Abrindo voto divergente ao do relator, o conselheiro Richard Pae Kim salientou que o TJ-RJ cumpriu as regras do concurso, cujo edital foi publicado em 2019, portanto antes de entrar em vigor a Resolução do CNJ 457/2022, que instituiu a obrigatoriedade de os tribunais criarem comissões de heteroidentificação formadas necessariamente por especialistas em questões raciais e antidiscriminação.

"Todas as regras foram cumpridas e, como sabemos, o edital é a lei do concurso", afirmou Pae Kim, que sugeriu a criação de um grupo de trabalho para analisar com mais profundidade questões relativas à heteroidentificação, para fins de ações afirmativas no Judiciário.

Embora o voto tenha ficado vencido, ainda que acompanhado dos conselheiros Sidney Madruga, Marcos Vinícius e Marcelo Terto, o Plenário acolheu sua proposta de criação de grupo de trabalho para discutir critérios de heteroidentificação racial para os concursos de ingresso na carreira da magistratura.

Histórico
A Resolução CNJ 203/2015 dispôs sobre a reserva de 20% das vagas oferecidas nos concursos públicos para provimento de cargos efetivos e de ingresso na magistratura para pessoas negras. Antes de 2013, o número de juízes negros não chegava a 16%; em 2018, três anos após a reserva das vagas entrar em vigor, esse número havia subido para 18%.

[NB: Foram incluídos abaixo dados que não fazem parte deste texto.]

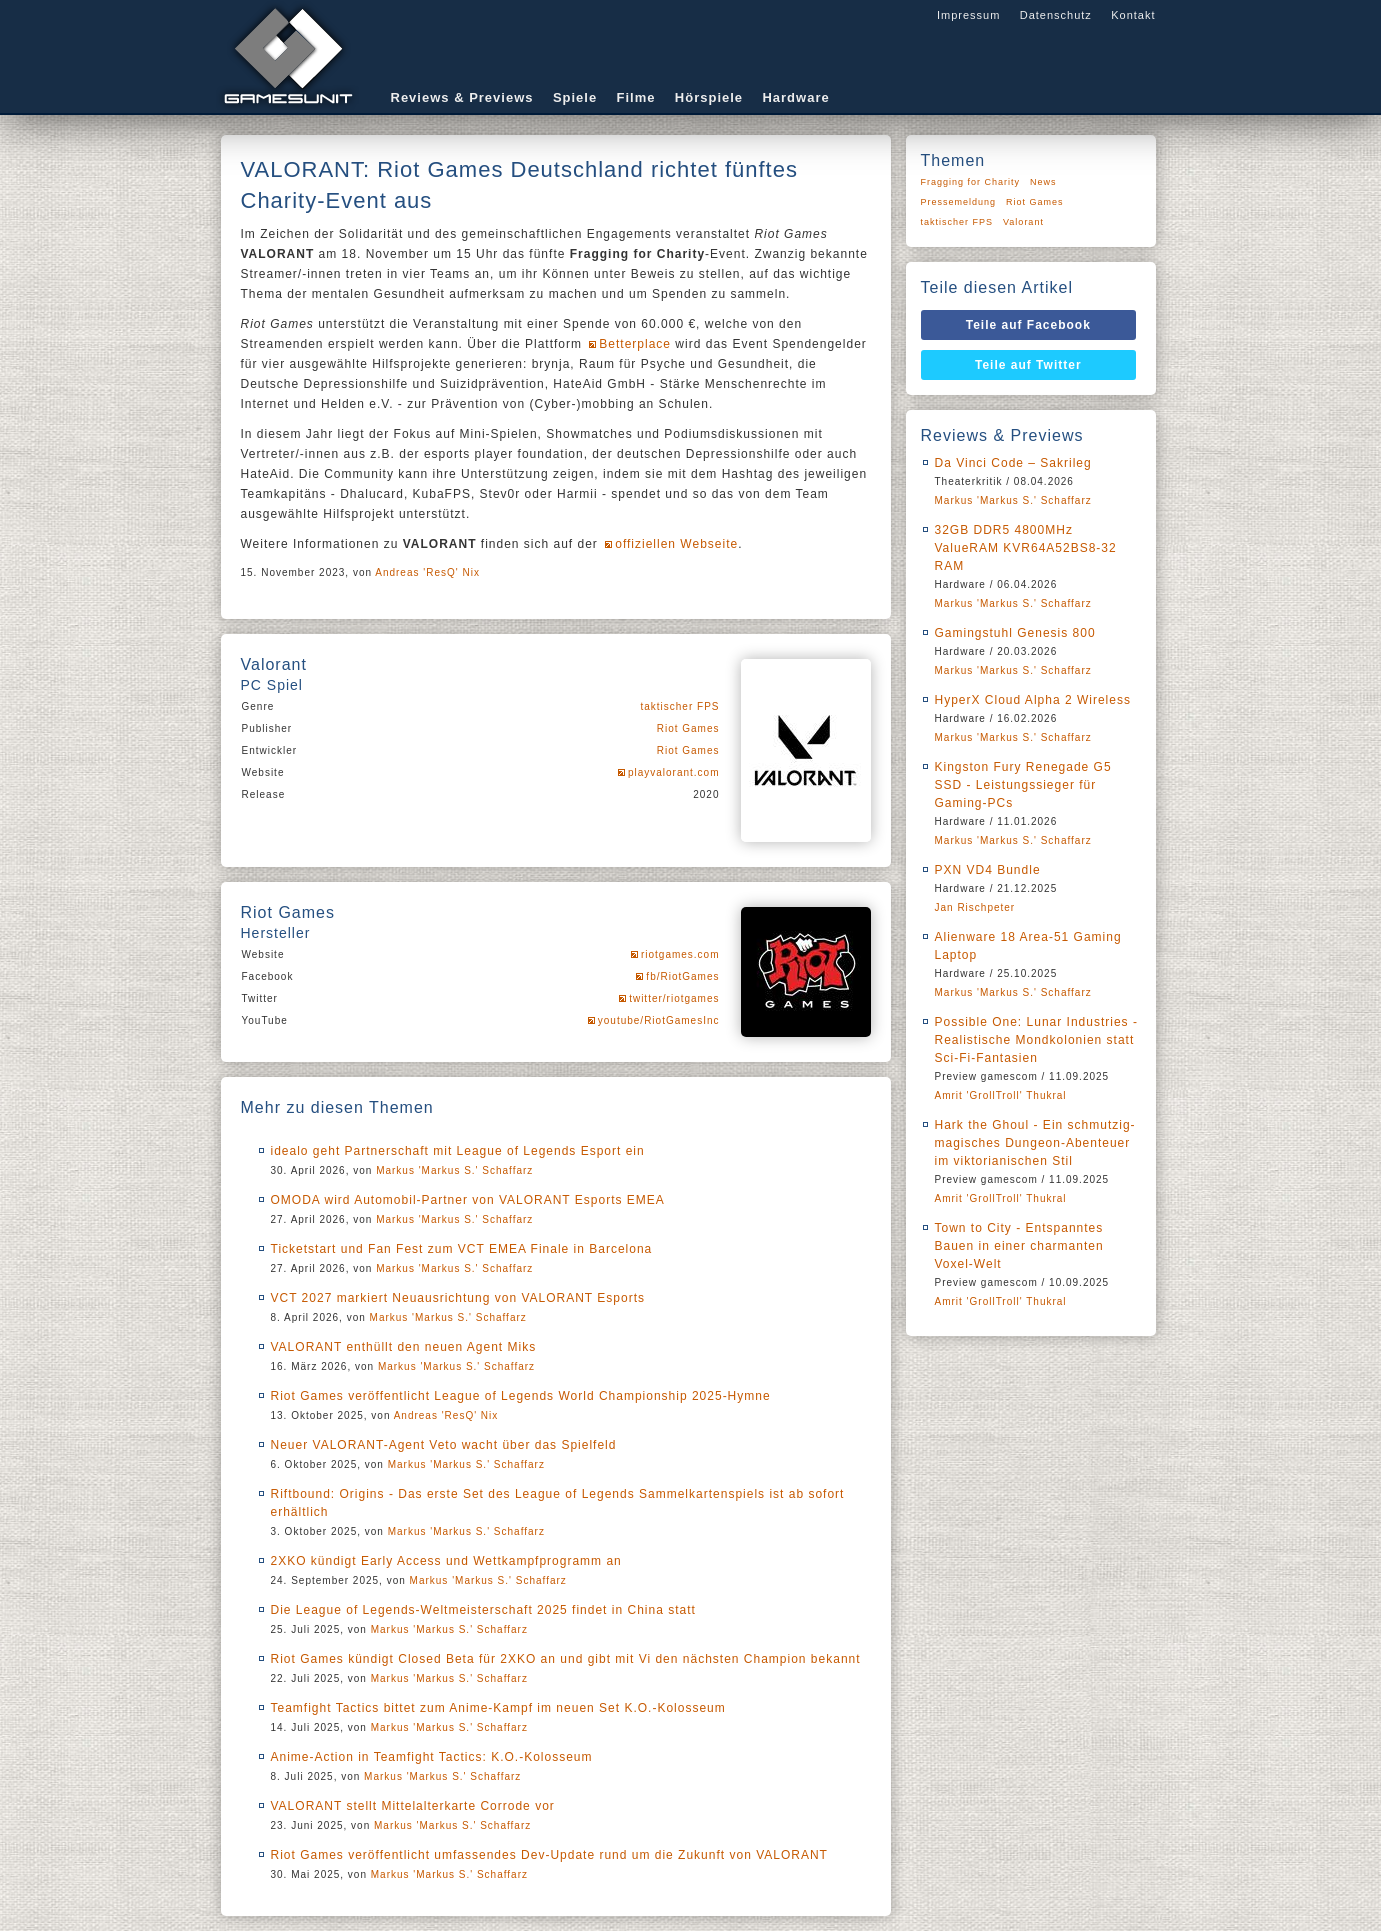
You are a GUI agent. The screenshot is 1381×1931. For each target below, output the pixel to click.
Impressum (968, 15)
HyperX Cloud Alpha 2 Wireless (1033, 700)
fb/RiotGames (682, 976)
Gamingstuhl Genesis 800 (1015, 633)
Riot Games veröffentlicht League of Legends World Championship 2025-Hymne (521, 1396)
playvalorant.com (674, 772)
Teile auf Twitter (1028, 365)
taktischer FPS (679, 706)
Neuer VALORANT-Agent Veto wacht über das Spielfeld (444, 1445)
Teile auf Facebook (1028, 325)
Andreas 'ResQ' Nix (427, 572)
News (1043, 182)
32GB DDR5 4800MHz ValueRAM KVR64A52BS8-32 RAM (1026, 548)
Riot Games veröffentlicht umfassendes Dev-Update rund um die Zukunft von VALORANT (549, 1855)
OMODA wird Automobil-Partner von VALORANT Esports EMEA (468, 1200)
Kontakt (1133, 15)
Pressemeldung (959, 202)
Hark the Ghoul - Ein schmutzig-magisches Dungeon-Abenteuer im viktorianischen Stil (1035, 1143)
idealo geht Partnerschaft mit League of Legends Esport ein (458, 1151)
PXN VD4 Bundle (988, 870)
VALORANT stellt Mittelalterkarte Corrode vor (413, 1806)
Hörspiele (709, 97)
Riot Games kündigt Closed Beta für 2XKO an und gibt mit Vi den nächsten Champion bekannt (566, 1659)
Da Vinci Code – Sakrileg (1013, 463)
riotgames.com (680, 954)
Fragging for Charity (971, 182)
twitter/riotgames (674, 998)
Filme (636, 97)
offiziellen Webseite (676, 544)
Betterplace (635, 344)
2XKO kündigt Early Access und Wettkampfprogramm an (446, 1561)
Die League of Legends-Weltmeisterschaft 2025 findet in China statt (483, 1610)
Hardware (795, 97)
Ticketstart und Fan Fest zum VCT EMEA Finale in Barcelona (462, 1249)
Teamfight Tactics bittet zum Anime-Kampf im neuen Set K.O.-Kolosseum (498, 1708)
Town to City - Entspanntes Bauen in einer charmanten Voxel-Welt (1019, 1246)
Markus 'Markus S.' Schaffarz (454, 1170)
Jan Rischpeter (975, 907)
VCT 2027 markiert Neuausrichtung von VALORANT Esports (458, 1298)
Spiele (575, 97)
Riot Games (688, 728)
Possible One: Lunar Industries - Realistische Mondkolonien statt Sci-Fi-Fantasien (1036, 1040)
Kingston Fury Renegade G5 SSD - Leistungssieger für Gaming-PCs (1023, 785)
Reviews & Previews (462, 97)
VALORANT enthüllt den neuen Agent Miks (404, 1347)
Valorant (1023, 222)
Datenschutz (1056, 15)
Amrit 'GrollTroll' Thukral (1001, 1095)
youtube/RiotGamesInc (659, 1020)
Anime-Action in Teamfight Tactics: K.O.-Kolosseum (432, 1757)
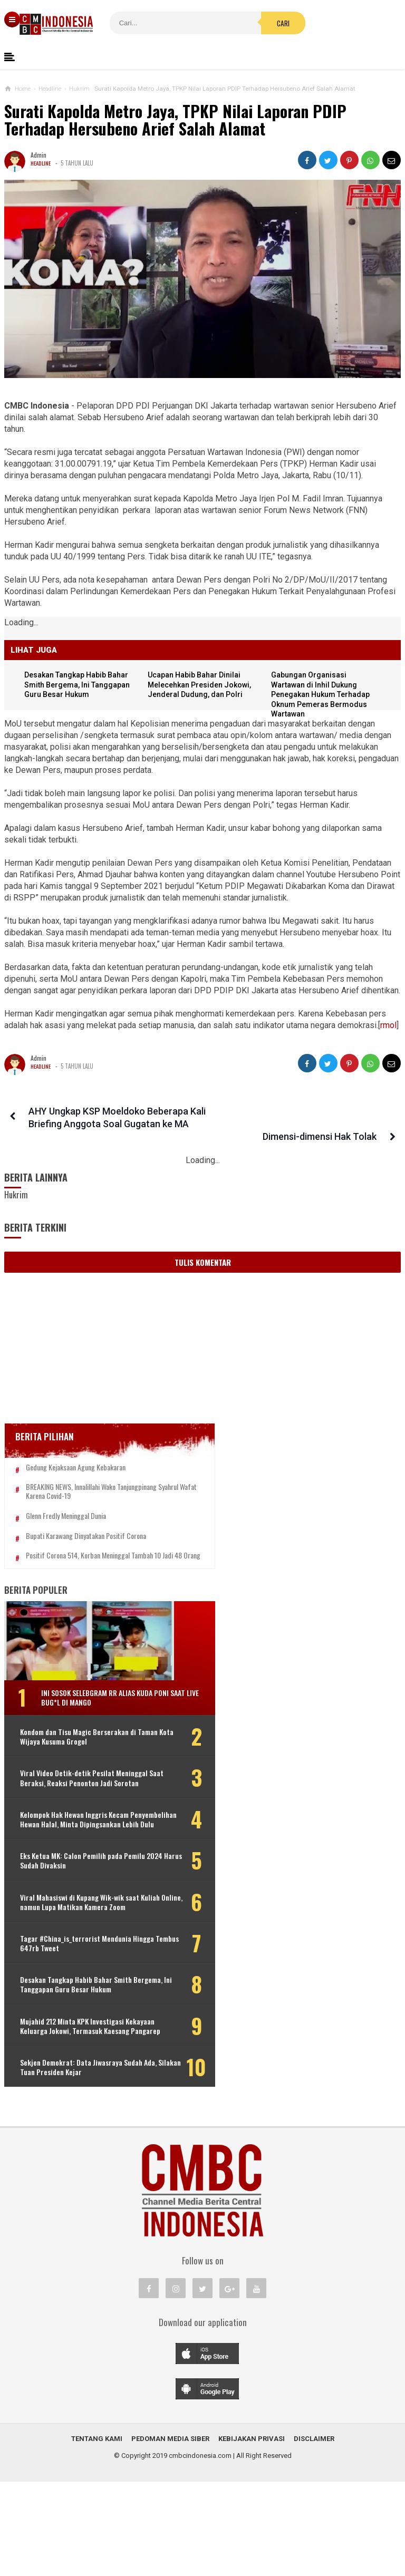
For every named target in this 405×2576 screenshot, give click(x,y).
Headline (41, 163)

Em 2021, pesquisa do CNJ mostrou que o número chegou a 21,6% dos juízes em relação ao ano anterior, ritmo considerado lento pelos pesquisadores. Seguindo nessa velocidade, o fim da desigualdade entre negros e brancos na magistratura só vai acontecer em 2049, segundo os dados do levantamento.

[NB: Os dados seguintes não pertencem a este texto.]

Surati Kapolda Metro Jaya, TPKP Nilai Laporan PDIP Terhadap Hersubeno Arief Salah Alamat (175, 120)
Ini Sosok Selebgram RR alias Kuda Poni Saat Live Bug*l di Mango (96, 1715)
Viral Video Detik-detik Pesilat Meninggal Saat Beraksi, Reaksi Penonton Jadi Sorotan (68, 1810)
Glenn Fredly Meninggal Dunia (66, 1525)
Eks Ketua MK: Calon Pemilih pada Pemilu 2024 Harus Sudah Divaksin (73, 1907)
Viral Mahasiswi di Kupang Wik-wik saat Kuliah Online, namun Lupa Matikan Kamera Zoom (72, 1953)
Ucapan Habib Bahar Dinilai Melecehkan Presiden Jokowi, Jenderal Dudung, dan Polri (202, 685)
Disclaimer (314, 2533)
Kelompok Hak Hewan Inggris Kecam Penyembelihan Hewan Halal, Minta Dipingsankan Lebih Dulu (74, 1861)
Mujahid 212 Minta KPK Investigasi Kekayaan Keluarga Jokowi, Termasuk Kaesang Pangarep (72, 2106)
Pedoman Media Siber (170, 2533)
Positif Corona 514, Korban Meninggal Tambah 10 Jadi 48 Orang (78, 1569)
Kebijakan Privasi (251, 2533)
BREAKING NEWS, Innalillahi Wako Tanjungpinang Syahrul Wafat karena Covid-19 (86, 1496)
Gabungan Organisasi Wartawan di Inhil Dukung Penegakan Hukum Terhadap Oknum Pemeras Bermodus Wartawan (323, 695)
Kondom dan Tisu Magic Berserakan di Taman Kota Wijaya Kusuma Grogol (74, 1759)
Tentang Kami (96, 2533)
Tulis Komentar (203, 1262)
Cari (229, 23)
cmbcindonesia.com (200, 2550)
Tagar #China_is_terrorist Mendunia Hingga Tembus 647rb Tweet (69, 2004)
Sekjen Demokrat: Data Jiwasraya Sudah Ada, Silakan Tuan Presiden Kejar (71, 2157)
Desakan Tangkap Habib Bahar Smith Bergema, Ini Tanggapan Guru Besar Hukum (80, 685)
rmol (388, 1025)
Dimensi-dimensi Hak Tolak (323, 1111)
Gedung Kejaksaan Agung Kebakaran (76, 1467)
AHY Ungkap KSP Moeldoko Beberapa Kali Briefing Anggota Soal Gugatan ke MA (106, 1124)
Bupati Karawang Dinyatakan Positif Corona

Por essa razão, em abril deste ano o Plenário do Conselho aprovou a Resolução CNJ 457, que alterou as Resoluções CNJ 203/2015 e 75/2009 para excluir a incidência da cláusula de barreira sobre a nota dos cotistas negros, assim como instituir a obrigatoriedade da instituição de comissões de heteroidentificação nos concursos de servidores e magistrados. Com informações da assessoria de imprensa do CNJ.